[THE INPUT]
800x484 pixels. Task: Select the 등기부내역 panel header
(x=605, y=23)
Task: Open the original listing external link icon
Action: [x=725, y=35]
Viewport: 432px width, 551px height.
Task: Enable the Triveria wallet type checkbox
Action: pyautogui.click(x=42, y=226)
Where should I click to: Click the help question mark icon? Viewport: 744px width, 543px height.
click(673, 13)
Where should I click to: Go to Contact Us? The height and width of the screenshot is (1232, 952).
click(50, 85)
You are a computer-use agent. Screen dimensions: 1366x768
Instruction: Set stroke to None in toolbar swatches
[/THE INPUT]
● **TASK GOAL**
Beginning with the line that holds "Where should I click to: Go", please return every line through the end of the data, exactly as written.

● **WRITTEN REPLY**
Where should I click to: Go to Contact Us? The height and width of the screenshot is (1232, 952).
click(50, 85)
You are a computer-use agent. Screen dimensions: 1366x768
Instruction: Set stroke to None in toolbar swatches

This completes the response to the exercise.